New Delhi:Indian Premier League (IPL) Commissioner Lalit Modi on Friday made it clear that there was no place for parallel Twenty leagues like the Indian Cricket League (ICL) in the game.
Modi, who is also a vice-president of the BCCI, said that the International Cricket Council (ICC) could not grant sanction to the 'rebel' league as it did not satisfy the norms of authorised cricket.
"Recognition comes with a lot of caveats and with lot of conditions and lot of rules. I do not think this particular tournament (ICL) would be able to adhere to those conditions.
"If you look at a window, where is the window at the end of the day? We are having a tough time ourselves at the BCCI," said Modi,, who is part of a five-member ICC panel to review the laws governing official and unofficial cricket.
"In every country, in every sport there is a pyramid system for running and controlling a particular sport. We need to ensure that that pyramid is intact and that from the ICC's perspective whatever partnerships that the ICC and its members have with their commercial partners or with their players, is there to stay," he said.
He said the BCCI was not just sidelining the ICL and that similar tournaments that come up will be treated the same way.
"It is not only the ICL. The ethos and the new tournaments that are coming up by corporates are for profit making. So it is not one issue. There are many issues that are involved in terms of deciding whether what official cricket or unofficial cricket should be and this is a mandate the ICC is looking into," Modi told CNBC-TV 18.
The Indian Premier League chairman claimed that three teams, including the Kolkata Knight Riders, have recovered their spendings in the first year itself though the other teams could require at least four years to break even.
The top two sides -- Rajasthan Royals and Chennai Superkings -- will take part in the inaugural Champions Twenty20 League from December 3-10 and Modi said these teams will get more money.
"I originally predicted that they (the franchises) would all break even by year four.
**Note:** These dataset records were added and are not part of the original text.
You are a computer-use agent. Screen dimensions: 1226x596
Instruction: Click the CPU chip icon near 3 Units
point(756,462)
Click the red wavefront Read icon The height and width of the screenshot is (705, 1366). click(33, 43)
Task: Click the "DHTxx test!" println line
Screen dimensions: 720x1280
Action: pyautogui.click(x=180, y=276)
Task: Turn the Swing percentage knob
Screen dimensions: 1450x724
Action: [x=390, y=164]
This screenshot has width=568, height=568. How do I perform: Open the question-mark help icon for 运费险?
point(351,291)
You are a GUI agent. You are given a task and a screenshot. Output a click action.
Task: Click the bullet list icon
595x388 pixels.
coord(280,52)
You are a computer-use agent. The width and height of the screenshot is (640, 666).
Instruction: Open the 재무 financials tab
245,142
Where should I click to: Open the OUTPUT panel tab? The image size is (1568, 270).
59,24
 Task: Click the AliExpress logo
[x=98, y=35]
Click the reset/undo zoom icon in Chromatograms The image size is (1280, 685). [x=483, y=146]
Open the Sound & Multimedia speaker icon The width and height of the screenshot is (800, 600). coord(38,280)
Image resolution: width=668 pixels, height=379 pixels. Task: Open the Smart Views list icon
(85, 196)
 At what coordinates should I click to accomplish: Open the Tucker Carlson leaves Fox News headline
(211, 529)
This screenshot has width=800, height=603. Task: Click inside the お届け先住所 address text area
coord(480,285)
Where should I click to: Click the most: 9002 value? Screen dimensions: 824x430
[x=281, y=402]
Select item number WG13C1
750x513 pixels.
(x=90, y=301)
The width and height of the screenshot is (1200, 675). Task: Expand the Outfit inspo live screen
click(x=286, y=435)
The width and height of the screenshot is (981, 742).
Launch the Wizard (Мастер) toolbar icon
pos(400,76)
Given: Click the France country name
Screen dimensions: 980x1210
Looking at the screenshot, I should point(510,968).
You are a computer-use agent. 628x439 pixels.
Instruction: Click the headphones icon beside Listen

I think in year one, three teams will make money realistically. Rajasthan Royals (and Chennai Superkings) have now qualified for the Champions League and they get a large purse and participation fees."
On the rules for trading players for the second season starting in April 2009, Modi said teams that have spent less than the USD five million cap for the first year will not be able to carry over the remainder sum for the next auction in Mumbai on February 6.
Teams will now have the option of transferring players and Modi said the transfer price and revenue sharing will have to be mutually decided between the player and the team owner.
"Teams and club owners, when they bought the team in year one they bought blindly. Since the owner has signed a three-year contract with a particular player, he will decide whether to put that player in the trading window. But he needs to get the consent of the player to do that.
"Then they have to decide mutually what the price is going to be. The base price must remain same as the auction price because the player can't get anything less."